AA Ajasa, OA Solomon

Abstract


According to Karl Marx; Religion is the opium of the masses, the sop of the oppressed while Sigmund Freud defined it as a childhood fear or neuroses. The foregoing definition indicates that religion is a product of fear and insecurity. Religion serves as a unifying factor among adherents who share a belief system but it should be noted that it also becomes a divisive factor among those who share different belief systems. Various religions exist in the world and a few of them are consistently at loggerheads with each other because each claims a monopoly of a supreme being or all powerful deities who direct and guide the affairs of the society.
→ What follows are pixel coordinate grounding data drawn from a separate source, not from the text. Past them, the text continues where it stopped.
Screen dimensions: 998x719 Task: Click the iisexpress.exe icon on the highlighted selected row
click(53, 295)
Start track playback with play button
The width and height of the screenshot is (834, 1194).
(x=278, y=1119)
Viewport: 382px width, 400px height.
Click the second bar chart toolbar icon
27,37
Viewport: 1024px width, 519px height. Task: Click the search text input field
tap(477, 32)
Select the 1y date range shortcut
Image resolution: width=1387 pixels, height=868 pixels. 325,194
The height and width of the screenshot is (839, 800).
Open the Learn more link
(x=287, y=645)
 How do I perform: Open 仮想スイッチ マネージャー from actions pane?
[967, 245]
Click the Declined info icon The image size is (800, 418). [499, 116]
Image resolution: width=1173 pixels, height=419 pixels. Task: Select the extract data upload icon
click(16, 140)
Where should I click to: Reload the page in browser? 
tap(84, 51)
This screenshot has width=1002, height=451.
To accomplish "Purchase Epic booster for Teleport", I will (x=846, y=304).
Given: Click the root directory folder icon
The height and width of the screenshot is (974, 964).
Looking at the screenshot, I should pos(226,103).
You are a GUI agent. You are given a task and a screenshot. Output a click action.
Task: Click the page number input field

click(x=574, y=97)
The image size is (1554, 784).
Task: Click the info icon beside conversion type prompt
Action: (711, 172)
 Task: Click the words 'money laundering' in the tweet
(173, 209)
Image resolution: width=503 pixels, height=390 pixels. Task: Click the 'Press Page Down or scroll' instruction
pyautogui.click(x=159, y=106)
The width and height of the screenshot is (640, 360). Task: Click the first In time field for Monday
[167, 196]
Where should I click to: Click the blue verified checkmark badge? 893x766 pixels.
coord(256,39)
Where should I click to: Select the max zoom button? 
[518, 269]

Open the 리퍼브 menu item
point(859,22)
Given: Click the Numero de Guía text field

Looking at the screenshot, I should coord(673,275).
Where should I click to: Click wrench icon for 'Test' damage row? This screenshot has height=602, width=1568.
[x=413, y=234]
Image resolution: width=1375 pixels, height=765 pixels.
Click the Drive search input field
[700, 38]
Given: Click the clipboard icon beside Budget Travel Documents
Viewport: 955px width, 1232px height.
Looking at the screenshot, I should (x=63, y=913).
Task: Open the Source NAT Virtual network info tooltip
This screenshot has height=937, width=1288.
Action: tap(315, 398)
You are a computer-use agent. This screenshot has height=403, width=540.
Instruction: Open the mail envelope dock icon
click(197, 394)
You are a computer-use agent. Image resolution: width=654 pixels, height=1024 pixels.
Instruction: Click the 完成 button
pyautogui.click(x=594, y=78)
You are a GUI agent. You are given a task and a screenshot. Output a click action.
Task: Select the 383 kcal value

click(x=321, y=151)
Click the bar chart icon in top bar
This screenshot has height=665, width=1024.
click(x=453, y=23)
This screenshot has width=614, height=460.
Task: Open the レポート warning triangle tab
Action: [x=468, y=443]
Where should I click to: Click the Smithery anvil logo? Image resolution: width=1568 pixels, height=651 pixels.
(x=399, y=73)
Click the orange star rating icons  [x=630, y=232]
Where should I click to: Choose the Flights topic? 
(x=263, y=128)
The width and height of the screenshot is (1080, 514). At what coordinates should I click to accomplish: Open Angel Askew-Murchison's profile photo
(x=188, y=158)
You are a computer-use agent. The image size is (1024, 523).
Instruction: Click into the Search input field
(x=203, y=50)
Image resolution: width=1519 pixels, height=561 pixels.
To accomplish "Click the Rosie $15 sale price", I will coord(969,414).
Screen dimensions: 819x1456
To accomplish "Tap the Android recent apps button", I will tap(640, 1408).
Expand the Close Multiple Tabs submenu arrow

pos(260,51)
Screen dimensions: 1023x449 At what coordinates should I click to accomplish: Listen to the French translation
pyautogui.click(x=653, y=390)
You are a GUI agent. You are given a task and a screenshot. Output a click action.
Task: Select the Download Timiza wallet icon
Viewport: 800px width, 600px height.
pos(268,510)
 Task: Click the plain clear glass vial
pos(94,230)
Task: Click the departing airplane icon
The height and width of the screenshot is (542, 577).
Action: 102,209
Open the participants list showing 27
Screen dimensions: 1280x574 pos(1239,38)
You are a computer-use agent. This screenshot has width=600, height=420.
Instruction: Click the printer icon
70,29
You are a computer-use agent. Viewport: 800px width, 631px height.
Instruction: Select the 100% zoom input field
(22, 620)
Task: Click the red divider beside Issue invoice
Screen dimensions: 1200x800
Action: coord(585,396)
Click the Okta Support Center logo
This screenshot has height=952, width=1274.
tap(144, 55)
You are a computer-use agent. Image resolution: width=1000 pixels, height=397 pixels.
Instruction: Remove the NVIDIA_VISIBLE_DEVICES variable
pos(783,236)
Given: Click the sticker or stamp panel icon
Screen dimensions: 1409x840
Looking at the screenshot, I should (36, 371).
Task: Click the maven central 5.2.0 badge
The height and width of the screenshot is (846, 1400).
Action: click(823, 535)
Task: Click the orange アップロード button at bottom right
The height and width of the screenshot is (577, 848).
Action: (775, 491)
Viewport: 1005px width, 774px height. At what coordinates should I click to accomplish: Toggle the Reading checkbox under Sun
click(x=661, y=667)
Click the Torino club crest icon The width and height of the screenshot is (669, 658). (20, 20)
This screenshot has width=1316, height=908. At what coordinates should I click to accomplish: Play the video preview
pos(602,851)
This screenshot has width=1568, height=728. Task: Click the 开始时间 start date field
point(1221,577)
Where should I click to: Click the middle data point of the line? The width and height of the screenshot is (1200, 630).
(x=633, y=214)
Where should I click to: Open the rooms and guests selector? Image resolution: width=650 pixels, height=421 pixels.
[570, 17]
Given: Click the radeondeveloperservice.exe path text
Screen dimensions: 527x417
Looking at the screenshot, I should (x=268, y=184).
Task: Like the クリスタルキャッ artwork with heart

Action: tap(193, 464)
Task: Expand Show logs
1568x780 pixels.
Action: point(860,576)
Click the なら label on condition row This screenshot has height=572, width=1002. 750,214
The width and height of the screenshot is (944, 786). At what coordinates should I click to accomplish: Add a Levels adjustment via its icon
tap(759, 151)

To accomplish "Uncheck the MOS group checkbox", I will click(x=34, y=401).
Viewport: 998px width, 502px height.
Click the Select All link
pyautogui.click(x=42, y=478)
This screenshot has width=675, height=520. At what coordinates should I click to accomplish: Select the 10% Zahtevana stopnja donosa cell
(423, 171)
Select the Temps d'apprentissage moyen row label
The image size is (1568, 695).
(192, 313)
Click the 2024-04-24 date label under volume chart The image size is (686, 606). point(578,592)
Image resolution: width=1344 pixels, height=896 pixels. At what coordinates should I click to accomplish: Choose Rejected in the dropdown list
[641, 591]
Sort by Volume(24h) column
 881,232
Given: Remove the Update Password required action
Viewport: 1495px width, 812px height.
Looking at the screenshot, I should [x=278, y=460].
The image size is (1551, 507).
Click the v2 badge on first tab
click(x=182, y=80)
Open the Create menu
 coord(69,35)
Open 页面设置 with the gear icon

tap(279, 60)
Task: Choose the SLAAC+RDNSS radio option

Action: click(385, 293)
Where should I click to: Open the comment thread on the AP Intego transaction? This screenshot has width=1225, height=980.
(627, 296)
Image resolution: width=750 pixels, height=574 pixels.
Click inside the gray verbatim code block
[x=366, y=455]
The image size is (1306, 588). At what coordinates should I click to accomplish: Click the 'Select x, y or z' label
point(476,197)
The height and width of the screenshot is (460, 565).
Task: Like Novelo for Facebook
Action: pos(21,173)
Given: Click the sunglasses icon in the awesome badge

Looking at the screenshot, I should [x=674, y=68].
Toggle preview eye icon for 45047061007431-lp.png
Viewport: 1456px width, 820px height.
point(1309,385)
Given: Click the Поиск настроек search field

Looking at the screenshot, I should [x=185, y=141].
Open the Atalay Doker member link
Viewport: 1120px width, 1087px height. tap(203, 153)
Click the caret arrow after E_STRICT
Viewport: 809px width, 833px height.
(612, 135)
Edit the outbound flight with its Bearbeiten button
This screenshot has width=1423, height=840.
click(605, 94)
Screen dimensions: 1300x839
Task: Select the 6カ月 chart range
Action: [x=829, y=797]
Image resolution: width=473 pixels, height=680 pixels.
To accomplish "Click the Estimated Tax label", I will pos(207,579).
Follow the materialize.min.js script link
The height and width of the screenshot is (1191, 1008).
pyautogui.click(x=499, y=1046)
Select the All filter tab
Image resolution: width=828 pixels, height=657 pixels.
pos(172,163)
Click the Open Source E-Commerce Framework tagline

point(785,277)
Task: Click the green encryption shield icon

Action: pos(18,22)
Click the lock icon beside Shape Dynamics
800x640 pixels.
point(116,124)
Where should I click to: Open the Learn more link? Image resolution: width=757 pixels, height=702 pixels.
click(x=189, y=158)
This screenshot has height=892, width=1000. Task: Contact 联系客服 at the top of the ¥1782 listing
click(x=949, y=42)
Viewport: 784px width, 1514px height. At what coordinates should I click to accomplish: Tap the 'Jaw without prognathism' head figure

The constant clashes between various religions in a multicultural society tend to lead to the violation of universal human rights, intolerance and unforgiveness since such societies are marked by mistrust, intolerance and fear. The most notorious religions exhibiting intolerance the world over are Islam and Christianity because of their rabid belief in the supremacy of their deity. These two religions have been at loggerheads for a long time. Although they both claim to be religions of peace and love respectively but have practiced hatred and warfare consistently. This hypocritical mien creates a cause for concern given the stark difference between the theory and practice of their religion. This paper focuses on the aptitude of peace as presented and practiced in Islamic adherents in a multicultural state like Nigeria. Islam; although indicating peace etymologically has precipitated the exhibition of disruptive, violent, religio-phobic, religio-centric and terrorist behaviours among adherents in the Nigerian state. Muslims have been known to have killed Christians and destroyed their properties indiscriminately during religious conflict in many cases. The Christians also did not waste time before revenging. This paper critically pinpoints how Islamic principles can be utilized to enforce and perpetuate peaceful coexistence as translated into human civic responsibility, democratic demeanor, responsible citizenship, cultured dialogue and tolerance among the peoples in the multicultural society of Nigeria.